OK, so that's the scaremongering out of the way.
Next, I'm turning to Rachel, from The Small Notebook blog, who offers practical tips for decluttering toys.
She writes: "I decided to teach my kids how to clean out their own toys, starting at age 3. The first time I let my three-year-old daughter reduce her toys, I was shocked by how many she didn't want anymore. She let go of more toys than I would have if I had done it for her.
"The kids decide which toys they are finished playing with, and I decide whether those toys go in the donation bin or the storage box.
"At ages one and two, I clean out their toys for them when I see the toys are being thrown on the ground instead of played with."
Ruthless!
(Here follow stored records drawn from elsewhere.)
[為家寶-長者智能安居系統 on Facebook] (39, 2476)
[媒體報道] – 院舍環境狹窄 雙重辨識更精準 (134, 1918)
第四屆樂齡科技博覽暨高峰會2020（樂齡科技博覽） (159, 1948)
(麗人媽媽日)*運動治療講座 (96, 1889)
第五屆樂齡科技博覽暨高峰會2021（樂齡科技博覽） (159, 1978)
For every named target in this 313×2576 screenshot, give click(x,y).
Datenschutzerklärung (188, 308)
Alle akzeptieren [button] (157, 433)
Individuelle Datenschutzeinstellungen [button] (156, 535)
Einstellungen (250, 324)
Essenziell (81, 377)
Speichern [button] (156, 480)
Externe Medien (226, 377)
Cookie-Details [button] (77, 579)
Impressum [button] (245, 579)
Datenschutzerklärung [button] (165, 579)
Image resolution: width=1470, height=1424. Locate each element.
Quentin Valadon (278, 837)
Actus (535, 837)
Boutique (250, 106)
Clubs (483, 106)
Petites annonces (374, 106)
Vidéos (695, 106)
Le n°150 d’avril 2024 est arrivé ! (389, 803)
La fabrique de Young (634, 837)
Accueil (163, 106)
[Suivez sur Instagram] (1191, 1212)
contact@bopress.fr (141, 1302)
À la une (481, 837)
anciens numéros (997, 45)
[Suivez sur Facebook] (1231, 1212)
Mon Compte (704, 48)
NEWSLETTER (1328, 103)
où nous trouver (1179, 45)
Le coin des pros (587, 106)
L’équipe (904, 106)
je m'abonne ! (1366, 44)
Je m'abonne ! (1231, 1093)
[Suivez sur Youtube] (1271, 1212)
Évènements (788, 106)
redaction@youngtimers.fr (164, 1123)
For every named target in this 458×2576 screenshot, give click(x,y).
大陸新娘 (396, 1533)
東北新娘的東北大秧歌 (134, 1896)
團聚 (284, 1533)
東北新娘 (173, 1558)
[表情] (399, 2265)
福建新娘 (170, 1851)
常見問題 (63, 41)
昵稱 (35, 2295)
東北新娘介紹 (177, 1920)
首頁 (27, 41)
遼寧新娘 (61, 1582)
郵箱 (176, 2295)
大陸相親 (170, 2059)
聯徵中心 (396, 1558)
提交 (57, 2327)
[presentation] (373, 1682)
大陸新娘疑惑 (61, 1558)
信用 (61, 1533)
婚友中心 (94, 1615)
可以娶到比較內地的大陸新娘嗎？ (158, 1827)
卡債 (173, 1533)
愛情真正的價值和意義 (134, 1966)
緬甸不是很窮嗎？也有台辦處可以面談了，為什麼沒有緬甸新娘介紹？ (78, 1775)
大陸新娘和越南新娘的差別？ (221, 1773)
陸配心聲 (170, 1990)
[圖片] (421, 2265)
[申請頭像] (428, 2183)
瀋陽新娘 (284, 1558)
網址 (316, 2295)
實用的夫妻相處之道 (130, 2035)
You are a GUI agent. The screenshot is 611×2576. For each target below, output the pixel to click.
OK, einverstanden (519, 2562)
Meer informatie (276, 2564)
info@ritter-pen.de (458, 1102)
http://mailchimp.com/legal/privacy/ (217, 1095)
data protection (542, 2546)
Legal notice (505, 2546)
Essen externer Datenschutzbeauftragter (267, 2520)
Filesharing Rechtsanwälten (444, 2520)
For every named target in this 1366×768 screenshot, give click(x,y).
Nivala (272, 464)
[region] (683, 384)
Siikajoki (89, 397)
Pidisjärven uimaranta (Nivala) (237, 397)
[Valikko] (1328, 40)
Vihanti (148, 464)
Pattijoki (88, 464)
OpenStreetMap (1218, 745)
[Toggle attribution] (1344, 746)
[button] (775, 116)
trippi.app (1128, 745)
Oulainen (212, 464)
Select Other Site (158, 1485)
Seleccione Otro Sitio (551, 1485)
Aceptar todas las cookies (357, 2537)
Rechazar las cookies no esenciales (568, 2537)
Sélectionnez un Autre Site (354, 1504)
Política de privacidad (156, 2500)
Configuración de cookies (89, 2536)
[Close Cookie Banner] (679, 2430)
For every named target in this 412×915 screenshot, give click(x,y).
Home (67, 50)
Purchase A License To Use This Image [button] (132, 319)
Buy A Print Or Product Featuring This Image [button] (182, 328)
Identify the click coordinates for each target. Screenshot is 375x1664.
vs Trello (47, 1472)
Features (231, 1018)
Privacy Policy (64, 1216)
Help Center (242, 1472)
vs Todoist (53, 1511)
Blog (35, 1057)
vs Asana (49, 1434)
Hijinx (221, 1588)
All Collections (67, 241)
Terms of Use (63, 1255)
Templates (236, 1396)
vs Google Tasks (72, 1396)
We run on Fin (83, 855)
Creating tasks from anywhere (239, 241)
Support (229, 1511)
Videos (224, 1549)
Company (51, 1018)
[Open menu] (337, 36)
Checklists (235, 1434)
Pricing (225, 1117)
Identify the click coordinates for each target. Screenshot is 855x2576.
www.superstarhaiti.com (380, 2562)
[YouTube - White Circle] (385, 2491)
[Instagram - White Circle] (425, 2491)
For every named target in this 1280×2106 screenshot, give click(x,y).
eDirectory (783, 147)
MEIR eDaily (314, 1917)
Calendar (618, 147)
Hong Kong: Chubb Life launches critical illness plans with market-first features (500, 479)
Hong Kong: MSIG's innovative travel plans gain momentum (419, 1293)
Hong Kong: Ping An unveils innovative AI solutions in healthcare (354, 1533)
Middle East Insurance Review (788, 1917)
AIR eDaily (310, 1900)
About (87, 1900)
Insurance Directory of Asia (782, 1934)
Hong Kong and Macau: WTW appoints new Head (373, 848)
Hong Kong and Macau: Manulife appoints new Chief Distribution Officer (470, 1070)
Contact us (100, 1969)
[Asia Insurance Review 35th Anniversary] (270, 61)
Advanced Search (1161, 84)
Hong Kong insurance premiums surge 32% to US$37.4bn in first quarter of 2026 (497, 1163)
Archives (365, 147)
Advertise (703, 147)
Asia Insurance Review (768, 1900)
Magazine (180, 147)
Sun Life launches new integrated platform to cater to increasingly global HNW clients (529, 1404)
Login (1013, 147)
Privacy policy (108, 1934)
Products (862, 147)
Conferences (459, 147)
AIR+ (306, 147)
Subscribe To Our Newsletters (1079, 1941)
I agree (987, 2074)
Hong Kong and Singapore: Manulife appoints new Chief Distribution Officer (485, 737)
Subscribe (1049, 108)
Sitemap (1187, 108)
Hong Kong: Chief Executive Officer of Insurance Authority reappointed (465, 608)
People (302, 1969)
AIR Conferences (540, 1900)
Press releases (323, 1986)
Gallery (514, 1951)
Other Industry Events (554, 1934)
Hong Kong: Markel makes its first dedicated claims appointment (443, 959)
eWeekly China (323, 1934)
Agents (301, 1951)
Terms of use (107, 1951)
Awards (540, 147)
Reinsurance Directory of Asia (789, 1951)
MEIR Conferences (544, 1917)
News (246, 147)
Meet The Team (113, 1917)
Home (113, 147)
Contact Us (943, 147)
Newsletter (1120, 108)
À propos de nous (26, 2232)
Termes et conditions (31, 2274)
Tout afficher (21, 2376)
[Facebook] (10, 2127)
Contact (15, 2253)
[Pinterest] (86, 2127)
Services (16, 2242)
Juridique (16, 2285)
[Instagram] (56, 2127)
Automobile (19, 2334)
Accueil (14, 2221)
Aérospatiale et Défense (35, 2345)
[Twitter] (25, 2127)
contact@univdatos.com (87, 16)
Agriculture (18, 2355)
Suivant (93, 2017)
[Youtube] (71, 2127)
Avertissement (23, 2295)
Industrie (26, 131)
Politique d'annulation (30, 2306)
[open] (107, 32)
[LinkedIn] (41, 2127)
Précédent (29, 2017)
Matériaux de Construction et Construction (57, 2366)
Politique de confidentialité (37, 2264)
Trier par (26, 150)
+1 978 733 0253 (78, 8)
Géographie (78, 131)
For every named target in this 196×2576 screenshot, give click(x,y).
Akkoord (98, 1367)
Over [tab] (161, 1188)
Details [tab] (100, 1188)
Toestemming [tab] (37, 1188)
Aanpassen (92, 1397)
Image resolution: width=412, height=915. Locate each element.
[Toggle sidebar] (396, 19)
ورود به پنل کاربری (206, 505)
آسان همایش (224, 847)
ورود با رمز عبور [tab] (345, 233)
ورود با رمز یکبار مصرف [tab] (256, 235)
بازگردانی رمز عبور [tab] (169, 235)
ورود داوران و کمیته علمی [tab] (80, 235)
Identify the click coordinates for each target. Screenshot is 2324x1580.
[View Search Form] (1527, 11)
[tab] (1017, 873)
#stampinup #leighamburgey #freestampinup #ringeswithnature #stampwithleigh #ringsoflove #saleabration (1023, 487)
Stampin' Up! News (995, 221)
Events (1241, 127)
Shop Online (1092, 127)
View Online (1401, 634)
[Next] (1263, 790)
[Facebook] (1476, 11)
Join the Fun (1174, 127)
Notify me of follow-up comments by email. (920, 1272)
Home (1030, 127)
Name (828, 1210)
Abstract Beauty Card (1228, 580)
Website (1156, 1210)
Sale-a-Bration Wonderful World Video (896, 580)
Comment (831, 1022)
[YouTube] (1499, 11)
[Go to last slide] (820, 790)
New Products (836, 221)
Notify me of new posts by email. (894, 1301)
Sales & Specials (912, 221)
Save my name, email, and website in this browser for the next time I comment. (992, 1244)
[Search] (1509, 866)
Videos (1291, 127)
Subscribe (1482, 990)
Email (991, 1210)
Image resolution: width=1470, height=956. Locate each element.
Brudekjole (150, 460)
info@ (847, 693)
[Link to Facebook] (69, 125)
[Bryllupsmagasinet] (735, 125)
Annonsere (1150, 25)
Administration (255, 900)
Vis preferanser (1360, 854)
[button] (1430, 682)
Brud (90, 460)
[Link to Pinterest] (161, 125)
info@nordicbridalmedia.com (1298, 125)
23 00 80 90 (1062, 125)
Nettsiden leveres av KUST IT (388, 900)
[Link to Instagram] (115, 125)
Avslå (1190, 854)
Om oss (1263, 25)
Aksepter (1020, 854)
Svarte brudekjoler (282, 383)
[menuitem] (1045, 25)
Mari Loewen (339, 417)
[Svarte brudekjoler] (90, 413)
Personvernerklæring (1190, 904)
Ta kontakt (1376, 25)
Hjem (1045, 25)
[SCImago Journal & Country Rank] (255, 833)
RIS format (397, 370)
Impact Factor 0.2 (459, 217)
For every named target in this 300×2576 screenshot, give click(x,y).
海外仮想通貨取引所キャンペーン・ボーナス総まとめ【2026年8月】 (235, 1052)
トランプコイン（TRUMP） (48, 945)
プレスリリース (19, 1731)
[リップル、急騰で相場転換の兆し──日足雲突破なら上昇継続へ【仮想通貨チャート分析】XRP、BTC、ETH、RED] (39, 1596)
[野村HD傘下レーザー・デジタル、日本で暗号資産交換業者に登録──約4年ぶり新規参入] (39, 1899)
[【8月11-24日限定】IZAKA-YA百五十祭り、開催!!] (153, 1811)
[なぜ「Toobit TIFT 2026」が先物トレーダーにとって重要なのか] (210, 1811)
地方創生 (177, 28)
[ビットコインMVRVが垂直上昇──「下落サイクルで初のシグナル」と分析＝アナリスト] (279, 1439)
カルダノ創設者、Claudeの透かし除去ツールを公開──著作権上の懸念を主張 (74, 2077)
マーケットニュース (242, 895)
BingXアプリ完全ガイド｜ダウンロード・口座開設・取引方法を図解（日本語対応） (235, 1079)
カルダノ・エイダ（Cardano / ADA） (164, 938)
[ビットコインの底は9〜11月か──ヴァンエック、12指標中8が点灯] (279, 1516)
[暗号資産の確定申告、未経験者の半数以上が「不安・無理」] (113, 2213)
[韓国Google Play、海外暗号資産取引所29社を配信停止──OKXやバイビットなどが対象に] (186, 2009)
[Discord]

I like it.
She goes on: "By ages two and a half or three, they start letting me know their opinions. I still second-guess them a little, but things can stay in the giveaway basket for a few weeks to give our decisions time in case they change their minds.
"The biggest challenge is to not let myself get in the way of their willingness to give things away. When I ask them if they want to keep something and they say no, I stay very impartial in my reactions. I don't say, 'Oh, but you used to love that!' or 'But your grandmother gave it to you!' Instead I say, 'That's fine. You don't have to keep it. Can you tell me why you don't want it?'"
Hmmm, I'm not sure this is going to work in Housedad Towers because my kids seem to want to keep EVERYTHING – no matter how old, how smelly, or how broken. Perhaps something more practical than hopeful negotiation would help.
Rachel recommends putting out of sight the stuff the kids no longer play with (presumably until they forget they've got them and you can just throw them away) and then finally to chuck a couple at a time on a regular basis.
She says: "Cleaning out your kids' toys can be a big project, but it can also be as simple as saying, 'Hey, can you find two or three toys in your room that you don't want any more?' Little efforts count."
With my mind made up, I waited for the kids to get home from school and put the plan into action.
Two hours later we were all sitting on the carpet, building the Playmobil Circus and the Brio Wooden Train Set I'd totally forgotten we'd bought them for Christmas two years ago. And I didn't have the heart to throw it out. Maybe next year!